*** Begin section ***

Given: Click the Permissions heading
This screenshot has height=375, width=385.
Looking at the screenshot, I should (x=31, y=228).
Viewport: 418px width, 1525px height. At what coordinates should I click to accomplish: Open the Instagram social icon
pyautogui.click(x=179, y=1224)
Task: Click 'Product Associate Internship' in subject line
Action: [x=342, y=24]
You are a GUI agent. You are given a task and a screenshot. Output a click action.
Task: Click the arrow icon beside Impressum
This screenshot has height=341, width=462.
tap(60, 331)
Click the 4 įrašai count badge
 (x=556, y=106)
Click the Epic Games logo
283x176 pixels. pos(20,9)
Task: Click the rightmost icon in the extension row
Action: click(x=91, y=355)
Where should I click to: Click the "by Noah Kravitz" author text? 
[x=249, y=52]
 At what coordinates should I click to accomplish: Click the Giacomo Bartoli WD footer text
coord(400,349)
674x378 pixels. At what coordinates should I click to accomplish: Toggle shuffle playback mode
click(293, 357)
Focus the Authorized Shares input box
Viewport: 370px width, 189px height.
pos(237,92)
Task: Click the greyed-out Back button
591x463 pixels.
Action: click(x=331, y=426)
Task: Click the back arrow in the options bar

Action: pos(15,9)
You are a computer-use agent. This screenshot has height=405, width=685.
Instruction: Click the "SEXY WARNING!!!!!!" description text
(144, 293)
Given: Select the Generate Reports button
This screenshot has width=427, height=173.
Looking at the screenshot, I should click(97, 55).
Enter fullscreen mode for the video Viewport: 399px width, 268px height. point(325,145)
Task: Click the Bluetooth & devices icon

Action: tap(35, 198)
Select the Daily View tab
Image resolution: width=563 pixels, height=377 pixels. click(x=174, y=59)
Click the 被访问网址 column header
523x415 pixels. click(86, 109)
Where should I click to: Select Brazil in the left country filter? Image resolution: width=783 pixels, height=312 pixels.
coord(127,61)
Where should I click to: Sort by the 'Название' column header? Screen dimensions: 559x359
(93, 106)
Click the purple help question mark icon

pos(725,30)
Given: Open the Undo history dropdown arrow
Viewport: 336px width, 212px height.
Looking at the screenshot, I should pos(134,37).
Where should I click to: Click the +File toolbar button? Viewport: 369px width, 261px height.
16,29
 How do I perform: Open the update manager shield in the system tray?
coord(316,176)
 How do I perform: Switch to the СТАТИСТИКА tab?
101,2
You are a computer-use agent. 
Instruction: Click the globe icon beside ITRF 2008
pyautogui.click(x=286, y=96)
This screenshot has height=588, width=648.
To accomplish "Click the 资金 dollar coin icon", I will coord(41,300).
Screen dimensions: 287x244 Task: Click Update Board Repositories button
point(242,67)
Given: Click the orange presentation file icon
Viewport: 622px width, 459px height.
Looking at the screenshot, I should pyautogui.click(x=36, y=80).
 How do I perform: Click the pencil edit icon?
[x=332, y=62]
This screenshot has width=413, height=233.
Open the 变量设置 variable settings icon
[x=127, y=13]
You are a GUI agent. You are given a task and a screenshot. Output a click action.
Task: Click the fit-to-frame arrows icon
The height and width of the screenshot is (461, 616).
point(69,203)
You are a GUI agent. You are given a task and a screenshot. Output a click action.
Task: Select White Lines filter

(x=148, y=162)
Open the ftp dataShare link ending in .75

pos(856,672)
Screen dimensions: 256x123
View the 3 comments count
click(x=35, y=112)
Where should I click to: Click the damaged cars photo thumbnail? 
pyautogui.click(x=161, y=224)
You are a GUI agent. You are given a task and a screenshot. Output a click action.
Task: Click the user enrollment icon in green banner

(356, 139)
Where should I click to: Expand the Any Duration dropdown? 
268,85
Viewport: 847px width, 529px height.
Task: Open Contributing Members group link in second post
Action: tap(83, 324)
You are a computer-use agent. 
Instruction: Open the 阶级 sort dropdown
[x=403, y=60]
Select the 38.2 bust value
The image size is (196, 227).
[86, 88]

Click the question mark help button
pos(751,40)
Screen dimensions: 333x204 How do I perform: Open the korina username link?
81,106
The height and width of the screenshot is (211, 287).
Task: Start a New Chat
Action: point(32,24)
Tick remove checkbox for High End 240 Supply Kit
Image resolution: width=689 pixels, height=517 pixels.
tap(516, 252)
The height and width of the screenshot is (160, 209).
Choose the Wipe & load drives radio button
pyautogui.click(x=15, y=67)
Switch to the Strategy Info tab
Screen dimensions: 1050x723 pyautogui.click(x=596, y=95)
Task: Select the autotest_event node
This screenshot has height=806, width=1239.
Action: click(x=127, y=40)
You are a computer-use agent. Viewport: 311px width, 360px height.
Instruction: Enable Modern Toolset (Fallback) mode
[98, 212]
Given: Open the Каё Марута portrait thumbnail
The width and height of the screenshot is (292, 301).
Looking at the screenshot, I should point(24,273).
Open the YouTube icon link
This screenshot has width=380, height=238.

*** End section ***

§ Exercise description
Would you please repeat the entire listing, line for line?

§ Written solution
Given: Click the Permissions heading
This screenshot has height=375, width=385.
Looking at the screenshot, I should (x=31, y=228).
Viewport: 418px width, 1525px height. At what coordinates should I click to accomplish: Open the Instagram social icon
pyautogui.click(x=179, y=1224)
Task: Click 'Product Associate Internship' in subject line
Action: [x=342, y=24]
You are a GUI agent. You are given a task and a screenshot. Output a click action.
Task: Click the arrow icon beside Impressum
This screenshot has height=341, width=462.
tap(60, 331)
Click the 4 įrašai count badge
 (x=556, y=106)
Click the Epic Games logo
283x176 pixels. pos(20,9)
Task: Click the rightmost icon in the extension row
Action: click(x=91, y=355)
Where should I click to: Click the "by Noah Kravitz" author text? 
[x=249, y=52]
 At what coordinates should I click to accomplish: Click the Giacomo Bartoli WD footer text
coord(400,349)
674x378 pixels. At what coordinates should I click to accomplish: Toggle shuffle playback mode
click(293, 357)
Focus the Authorized Shares input box
Viewport: 370px width, 189px height.
pos(237,92)
Task: Click the greyed-out Back button
591x463 pixels.
Action: click(x=331, y=426)
Task: Click the back arrow in the options bar

Action: pos(15,9)
You are a computer-use agent. This screenshot has height=405, width=685.
Instruction: Click the "SEXY WARNING!!!!!!" description text
(144, 293)
Given: Select the Generate Reports button
This screenshot has width=427, height=173.
Looking at the screenshot, I should click(97, 55).
Enter fullscreen mode for the video Viewport: 399px width, 268px height. point(325,145)
Task: Click the Bluetooth & devices icon

Action: tap(35, 198)
Select the Daily View tab
Image resolution: width=563 pixels, height=377 pixels. click(x=174, y=59)
Click the 被访问网址 column header
523x415 pixels. click(86, 109)
Where should I click to: Select Brazil in the left country filter? Image resolution: width=783 pixels, height=312 pixels.
coord(127,61)
Where should I click to: Sort by the 'Название' column header? Screen dimensions: 559x359
(93, 106)
Click the purple help question mark icon

pos(725,30)
Given: Open the Undo history dropdown arrow
Viewport: 336px width, 212px height.
Looking at the screenshot, I should pos(134,37).
Where should I click to: Click the +File toolbar button? Viewport: 369px width, 261px height.
16,29
 How do I perform: Open the update manager shield in the system tray?
coord(316,176)
 How do I perform: Switch to the СТАТИСТИКА tab?
101,2
You are a computer-use agent. 
Instruction: Click the globe icon beside ITRF 2008
pyautogui.click(x=286, y=96)
This screenshot has height=588, width=648.
To accomplish "Click the 资金 dollar coin icon", I will coord(41,300).
Screen dimensions: 287x244 Task: Click Update Board Repositories button
point(242,67)
Given: Click the orange presentation file icon
Viewport: 622px width, 459px height.
Looking at the screenshot, I should pyautogui.click(x=36, y=80).
 How do I perform: Click the pencil edit icon?
[x=332, y=62]
This screenshot has width=413, height=233.
Open the 变量设置 variable settings icon
[x=127, y=13]
You are a GUI agent. You are given a task and a screenshot. Output a click action.
Task: Click the fit-to-frame arrows icon
The height and width of the screenshot is (461, 616).
point(69,203)
You are a GUI agent. You are given a task and a screenshot. Output a click action.
Task: Select White Lines filter

(x=148, y=162)
Open the ftp dataShare link ending in .75

pos(856,672)
Screen dimensions: 256x123
View the 3 comments count
click(x=35, y=112)
Where should I click to: Click the damaged cars photo thumbnail? 
pyautogui.click(x=161, y=224)
You are a GUI agent. You are given a task and a screenshot. Output a click action.
Task: Click the user enrollment icon in green banner

(356, 139)
Where should I click to: Expand the Any Duration dropdown? 
268,85
Viewport: 847px width, 529px height.
Task: Open Contributing Members group link in second post
Action: tap(83, 324)
You are a computer-use agent. 
Instruction: Open the 阶级 sort dropdown
[x=403, y=60]
Select the 38.2 bust value
The image size is (196, 227).
[86, 88]

Click the question mark help button
pos(751,40)
Screen dimensions: 333x204 How do I perform: Open the korina username link?
81,106
The height and width of the screenshot is (211, 287).
Task: Start a New Chat
Action: point(32,24)
Tick remove checkbox for High End 240 Supply Kit
Image resolution: width=689 pixels, height=517 pixels.
tap(516, 252)
The height and width of the screenshot is (160, 209).
Choose the Wipe & load drives radio button
pyautogui.click(x=15, y=67)
Switch to the Strategy Info tab
Screen dimensions: 1050x723 pyautogui.click(x=596, y=95)
Task: Select the autotest_event node
This screenshot has height=806, width=1239.
Action: click(x=127, y=40)
You are a computer-use agent. Viewport: 311px width, 360px height.
Instruction: Enable Modern Toolset (Fallback) mode
[98, 212]
Given: Open the Каё Марута portrait thumbnail
The width and height of the screenshot is (292, 301).
Looking at the screenshot, I should point(24,273).
Open the YouTube icon link
This screenshot has width=380, height=238.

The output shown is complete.